Rave: Our Idiot Brother

By Paul Aguirre-Livingston
I read somewhere that Paul Rudd’s lead role in the feature Our Idiot Brother (opened last Friday) was written specifically with him in mind. Well, duh. Take one look at the movie poster and you’ll say, “That is so Paul Rudd”, without being too sure what you even mean. But you’ll think it, and you’ll be compelled to want to watch it because it’s Rudd and he – much like the grassroots-y character Ned he plays – is so damn enjoyable and likable. 
A lot of it has to do with Rudd’s sensible comedic chops that don’t often suffocate a scene like, say, Steve Carrell would. Both actors make fine leading men because they’re one and the same; they possess a cross-generational, cross-country appeal and can emulate the every-American. Rudd’s strengths lie in his accessibility – from ’90s heartthrob to doting husband to hippie bachelor. At the core of Rudd’s performances is always the same character: a cute do-gooder with charm. Our Idiot Brother plays off that charm. Its characters and plot, in turn, are simple enough that you’ll fixate on them throughout, forgiving flaws in the movie’s annoyingly hyperbolic scenarios. 
The first of these scenarios is when a uniformed officer arrests Ned for pot possession in broad daylight at a farmer’s market; you can tell life’s always been like this for oblivious little Ned. Fresh from federal prison, when the movie actually begins, our charming hippie is thrust back into the lives of his eccentric family, shuffled between the homes of his three perfectly “archetyped” Manhattan sisters: an on-the-go junior editor at Vanity Fair (Elizabeth Banks); a free-loving, sort of directionless lesbian comedian (Zooey Deschanel); and a nit-picky stay-at-home mom of two (Emily Mortimer). The cast of sisters is great as a trio, and their scenes together are usually the best. They also serve to divide the film into three neat, distinct stories so that much of Ned’s character building happens without much effort – it’s just a product of circumstance. The flick could have just as easily been titled “Hippie and the City.” 
While Banks and Mortimer are bearable and believable as the hyper-versions of the “real world” women they’re supposed to represent, Deschanel, is, well, just Deschanel. Same girl in Elf, same girl in 500 Days of Summer, same girl here.
Much of the story depends on Ned’s inability to read between the lines, understand basic social cues, and handle delicate situations appropriately. Although the sisters joke about Ned being retarded a little too much (or maybe I’m just too sensitive?), he’s not really dim-witted at all. What translates as idiocy in our emotionally skewed world is actually Ned’s desire to love those around him without limits, and his naiveté is endearing. 

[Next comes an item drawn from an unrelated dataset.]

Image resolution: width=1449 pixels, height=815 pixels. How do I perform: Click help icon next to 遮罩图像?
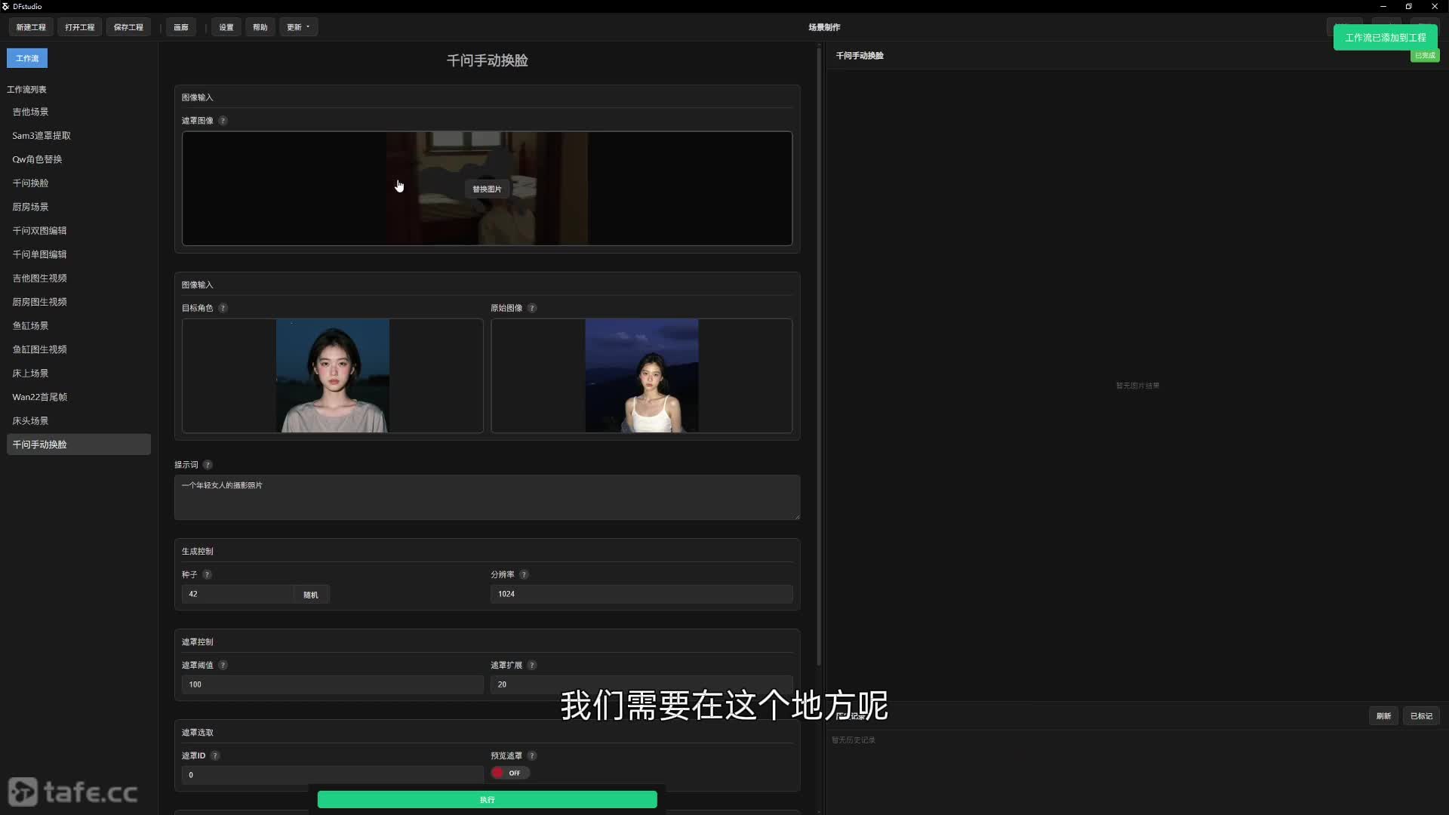coord(223,121)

This is the most I’ve liked Rudd since his stint as Phoebe’s blind date-turned-husband on Friends. Yeah, Ned is uncomplicated and docile and unflinchingly honest, but he gets it without resorting to token neuroticism – most of the time. I mean, don’t you wish you could live with a little less bullshit? 

Our Idiot Brother probably isn’t a game changer; it’s existentialist at best. I’m just happy to see a nice guy stay nice through and through.